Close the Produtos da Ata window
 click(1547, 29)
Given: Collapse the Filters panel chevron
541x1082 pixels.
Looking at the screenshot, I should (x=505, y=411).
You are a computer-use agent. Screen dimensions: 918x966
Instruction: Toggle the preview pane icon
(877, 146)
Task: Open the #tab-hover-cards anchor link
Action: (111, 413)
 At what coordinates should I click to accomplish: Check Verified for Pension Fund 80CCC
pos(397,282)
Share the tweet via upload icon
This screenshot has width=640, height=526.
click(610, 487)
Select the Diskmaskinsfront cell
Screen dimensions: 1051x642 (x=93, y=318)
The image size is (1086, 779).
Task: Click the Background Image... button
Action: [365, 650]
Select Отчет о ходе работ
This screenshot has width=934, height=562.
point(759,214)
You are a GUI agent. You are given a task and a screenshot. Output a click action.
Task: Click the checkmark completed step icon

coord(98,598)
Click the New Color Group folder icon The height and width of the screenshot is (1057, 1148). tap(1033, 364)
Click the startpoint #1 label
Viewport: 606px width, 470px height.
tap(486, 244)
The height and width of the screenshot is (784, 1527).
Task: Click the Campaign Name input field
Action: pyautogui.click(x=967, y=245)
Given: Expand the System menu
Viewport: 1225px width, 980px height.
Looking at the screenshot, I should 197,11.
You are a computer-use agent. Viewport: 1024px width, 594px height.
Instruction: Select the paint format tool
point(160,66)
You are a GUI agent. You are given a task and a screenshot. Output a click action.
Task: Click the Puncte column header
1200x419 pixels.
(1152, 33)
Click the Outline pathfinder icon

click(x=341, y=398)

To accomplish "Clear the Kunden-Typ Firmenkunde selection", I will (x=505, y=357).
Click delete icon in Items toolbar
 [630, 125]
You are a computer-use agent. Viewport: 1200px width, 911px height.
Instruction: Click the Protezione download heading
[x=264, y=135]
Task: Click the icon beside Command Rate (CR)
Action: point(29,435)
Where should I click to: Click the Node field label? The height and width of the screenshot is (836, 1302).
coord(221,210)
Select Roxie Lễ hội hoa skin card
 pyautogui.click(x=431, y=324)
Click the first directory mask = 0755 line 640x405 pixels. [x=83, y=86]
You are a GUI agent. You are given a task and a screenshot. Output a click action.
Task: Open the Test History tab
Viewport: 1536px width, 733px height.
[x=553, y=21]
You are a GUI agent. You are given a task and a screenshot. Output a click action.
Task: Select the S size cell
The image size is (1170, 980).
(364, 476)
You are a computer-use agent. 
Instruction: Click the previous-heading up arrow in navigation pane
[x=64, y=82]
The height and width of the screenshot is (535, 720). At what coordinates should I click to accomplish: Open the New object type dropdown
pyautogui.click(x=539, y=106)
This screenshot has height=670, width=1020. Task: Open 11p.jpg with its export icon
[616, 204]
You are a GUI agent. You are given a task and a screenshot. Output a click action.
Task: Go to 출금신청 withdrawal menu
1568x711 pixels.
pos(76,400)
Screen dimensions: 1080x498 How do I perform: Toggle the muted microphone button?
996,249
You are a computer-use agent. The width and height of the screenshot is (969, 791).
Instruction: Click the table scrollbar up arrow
+++
__Task objective__.
Copy the rows starting at the one containing "Select the Diskmaskinsfront cell" and ending at the one containing "point(759,214)", swapping "Select" for "Choose" and leaving everything else as it is.

__Exercise answer__.
Choose the Diskmaskinsfront cell
Screen dimensions: 1051x642 (x=93, y=318)
The image size is (1086, 779).
Task: Click the Background Image... button
Action: [365, 650]
Choose Отчет о ходе работ
This screenshot has width=934, height=562.
point(759,214)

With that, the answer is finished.